= Beginning of Section =
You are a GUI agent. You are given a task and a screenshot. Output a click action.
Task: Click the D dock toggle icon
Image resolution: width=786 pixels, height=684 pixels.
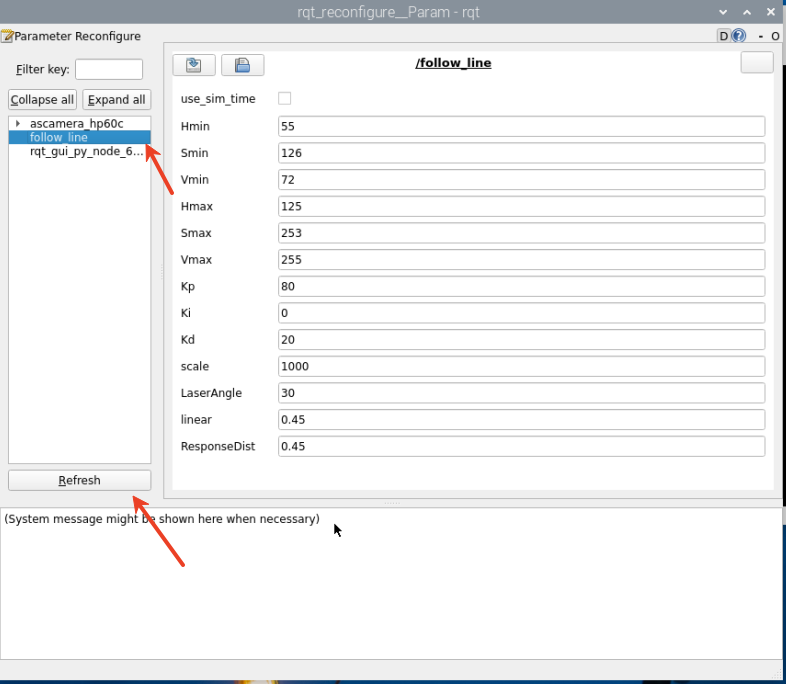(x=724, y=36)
= End of Section =
= Beginning of Section =
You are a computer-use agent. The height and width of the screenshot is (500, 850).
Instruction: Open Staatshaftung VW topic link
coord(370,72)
= End of Section =
What is expected | If a line in the records contains the string "screenshot", copy it out.

Task solution |
You are a GUI agent. You are given a task and a screenshot. Output a click action.
You are a computer-use agent. The height and width of the screenshot is (500, 850).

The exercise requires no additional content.